Game 6, SEMI-FINAL: Michal Frys (UK champion 2007?) - WIN 8) :(y)

The tournament was organised such that everyone played five games and then the four with the most wins went through into a semi-final, and the winners of each semi-final played each other in the final. With five wins from five games I was pretty confident I'd qualified for a semi-final, and remember joking with someone that I didn't know what more I could have done to have improved my chances of doing so if I hadn't made it! My unbeaten record meant that I was the top seed though, and consequently that I was drawn against the bottom seed – Michal Frys. I didn't know Michal, but Ven Gee had played him earlier and had warned me that he was a strong player, who was also a previous winner of the UK championship although I didn't catch when he'd won it. In any case, he had been there with his young daughter for at least five or six hours by this point and I was in awe of the fact that she would just sit quietly and entertain herself while her dad got on with his Carcassonne games. This, along with his thick German accent, made him someone to be feared just as much as anything else did.

(above: semi-final fixtures)

This game played out in the same way as most of my previous ones seemed to have done. My focus early on in the game was to trap Michal wherever possible without risking too many of my own meeples in the process. He saw this coming of course, and in most cases defended himself where he was able to. As a result of this kind of play though, we ended up growing a fairly hefty city between us which included two of his meeples against just one of mine. It didn't seem likely that it would complete, but it was certainly a big concern to me until I had an opportunity to equalise it with him. Despite this though, at about halfway through the game it started to become obvious from my opponent's body language that he felt he was losing control of the game even while I was of the opinion that things could have gone either way. As it happened, Michal's instinct was probably more accurate in this case as things really did start to go my way in the second half of the game. I equalised our big city with a second meeple, and then took it outright with a third! I also got a second farmer onto a farm we'd previously been sharing, and with the last tile of the game did the same on another farm. I can't remember what the final scores were, but they weren't close; I may even have lapped him on the scoretrack. Sometimes that's just the way it goes though, and I didn't feel too bad about it as I've been on the receiving end plenty of times myself. This said, one thing I didn't have any previous experience of was about to change, as this victory had booked me a place in the final against either Aleksejs Peguseve (multiple winner of the Latvian Carcassonne championship and good friend of @MrNumbers) or Ven Gee Lim who I'd already beaten in Round 4. I couldn't decide who I'd rather play in the final, but I didn't have to think about it for long as the two semi-finals finished at around the same time...

(above: six games, six wins and one game to go)

Game 7, FINAL: – Ven Gee Lim (again!) - LOSS :'( :(n)

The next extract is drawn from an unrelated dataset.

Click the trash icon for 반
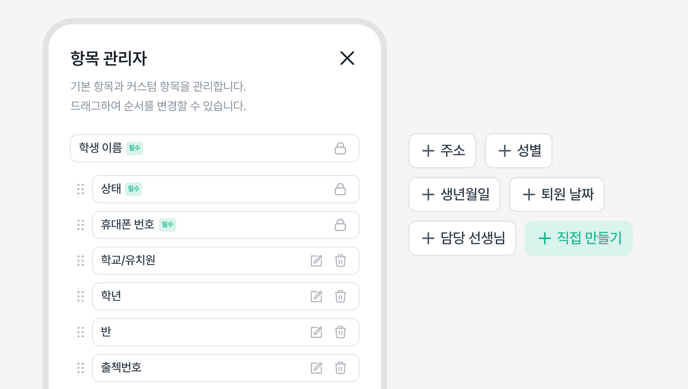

This game started off quite nicely for me with a tidy 8-point city to get myself started on the scoretrack. Ven Gee's tiles weren't quite as straight forward as mine but he did draw a cloister, which he claimed, and started a road nearby too. I wasn't going to change a tactic that had been so successful for me so far, and immediately started creating opportunities to trap Ven Gee wherever I could. The tiles had other ideas this time though, and Ven Gee wasn't so easily trapped. I seemed to draw a lot of road junctions in the early part of the game, and used these to generate quick points here and there rather than risk leaving a meeple down for too long in case it became trapped. However, I did notice that all four of the frrr tiles had gone out early which was hard to miss as I drew all of them! After some deliberating over it, I used this knowledge to my advantage and made two frrr gaps: one next to Ven Gee's cloister and the other at the end of his road. This made me happy, but not for long as the battle was being fought on several fronts by this point and a dangerous city was starting to grow to my right (left in the photo below).

What started out as a quick 6-point city for Ven Gee became something more significant when I was forced to drop the cccc tile onto it as there was nowhere else for it to go. I then fought to tie the city, but Ven Gee responded by attacking back to keep it 2 – 1 in his favour. Reluctant to give up, I managed to position a 2nd meeple adjacent to it, and Ven Gee did the same opposite mine by two tiles with a 3rd meeple of his own! This was crazily risky, especially for someone with 2 trapped meeples, but it turned out to be an all or nothing risk that was worth taking. As I tried to ensure that the city remained incomplete, he placed two straight roads along the back side of the city which meant the city could now be completed either by two cccf or two ccff tiles back to back. Both of which were plentiful. What's more, my chances of cutting his third meeple out of it were no better than his chances of cutting my second meeple out of it and were somewhat remote anyway as they depended on drawing one of the two ccff splitters. I knew at that moment that my chances of winning the tournament were very suddenly in serious trouble.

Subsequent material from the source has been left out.